Lighting the developing world with solar-powered LEDs

Electrical lighting is a vital part of modern life. In the global south, there is a significant lack of access, especially in South Asia. Current competitors focus almost exclusively on Africa, which means that South Asia is in dire need of support. Furthermore, the existing limited access is not environmentally friendly. For instance kerosene lamps are damaging to human health and produce waste that contaminates the local environment.

This solar powered LED technology is grown on silicon substrates and is significantly cheaper to manufacture than existing technologies. The integration of these LEDs into cheap lighting solutions with renewable energy sources in the developing world could have a significant impact.

The scope for this application is vast. The i-Team chose to focus on investigating different aspects of implementation in different scenarios. These are instances in which lighting was often limited or inaccessible, or appropriate lighting could create impact. Within these scenarios, variables such as the type of access, scale, and income were accounted for.

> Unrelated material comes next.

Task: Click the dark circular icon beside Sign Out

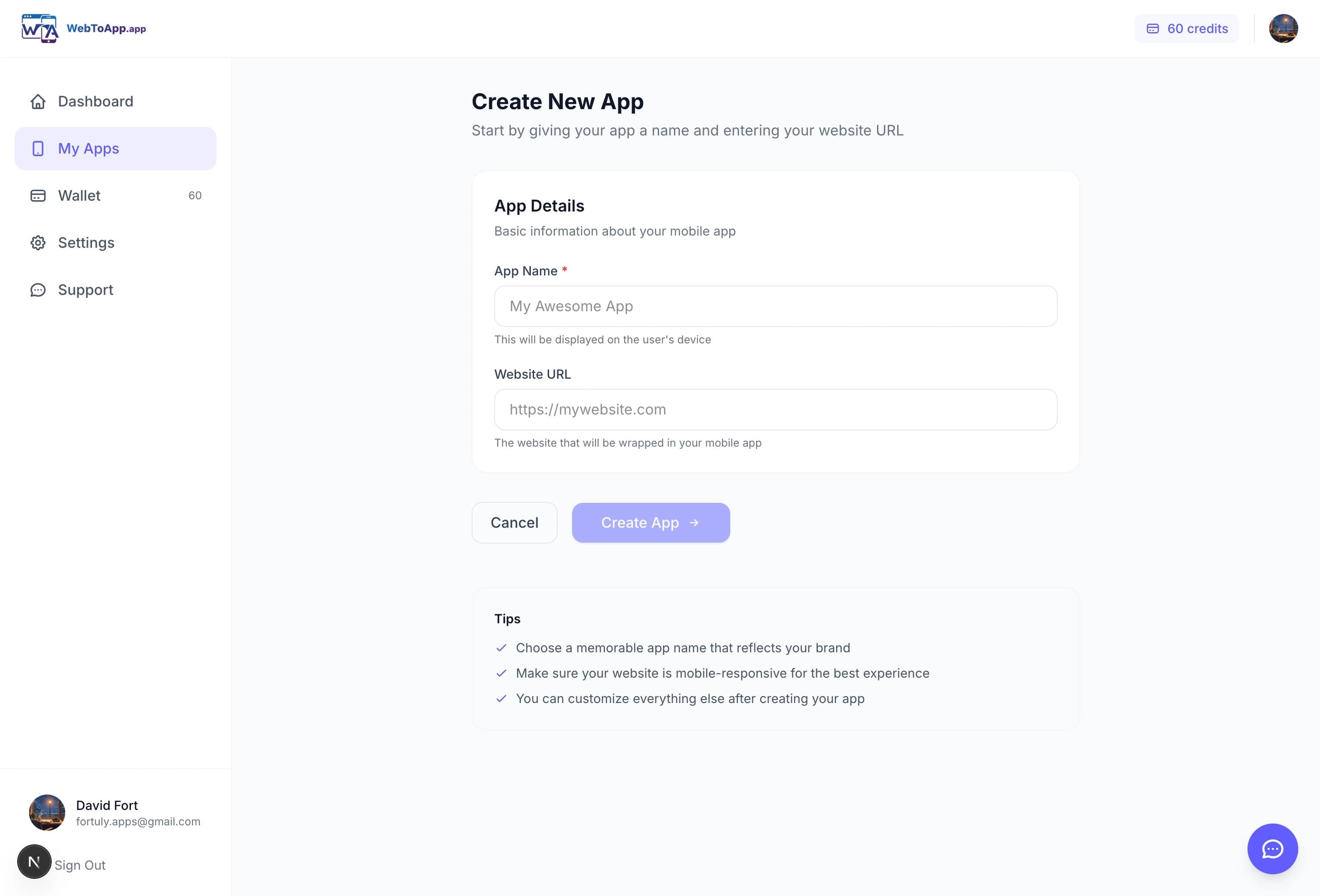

The scenarios examined were:

  • Personal use – Kerosene lamps are widely depended upon for personal use. The target demographic typically lives on low incomes (subsistence or living on less than $2 a day) and would need the product not to be hand-held. Therefore, the team recommended cheap and wearable technology such as headlamps. There are competitors in this market such as SolarAid, and Gravity Light, but by leveraging existing distribution channels this could be a valuable application.
  • Disaster relief – Lighting in disaster relief and refugee camps is a considerable challenge. Rates of sexual assault can be higher in refugee camps than in conflict areas and the effects of sexual and violent assault are exacerbated in poorly lit areas. Easy-to-use, robust and portable lighting would be desirable for the safety of those in disaster relief areas. The i-Team found that this technology could be produced as outdoor lighting with the support of organisations such as WakaWaka and UNHCR.
  • Commerce at night – Durable outdoor lighting also allows for commerce at night. If shops are kept open later, it would ensure increased income generation. The lighting could be solar-powered using a pay-as-you-go model to allow for fair use and distribution.
  • Home systems – Home systems require reliable light so children can participate in education, families can communicate, and household chores aren’t only reserved for daytime hours. Charging capabilities are unpredictable; with most homes being unreliably on-grid. Employing a pay-as-you-go system ensures that energy is only used as needed.

The Development i-Team explored market challenges and recommended a focus on power sources, a reduction in manufacturing production cost and partnership opportunities.

The product and plan developed by the i-Team was taken further by CGE. It is now a start-up company called SOLAWARE which is part of the CGE Cultivator program. SOLAWARE’s progress has been significant, as they won the £5k social enterprise stream and Allia incubator award from Cambridge University Entrepreneurs in May. They plan to move the project forward into distributing the technology as soon as possible.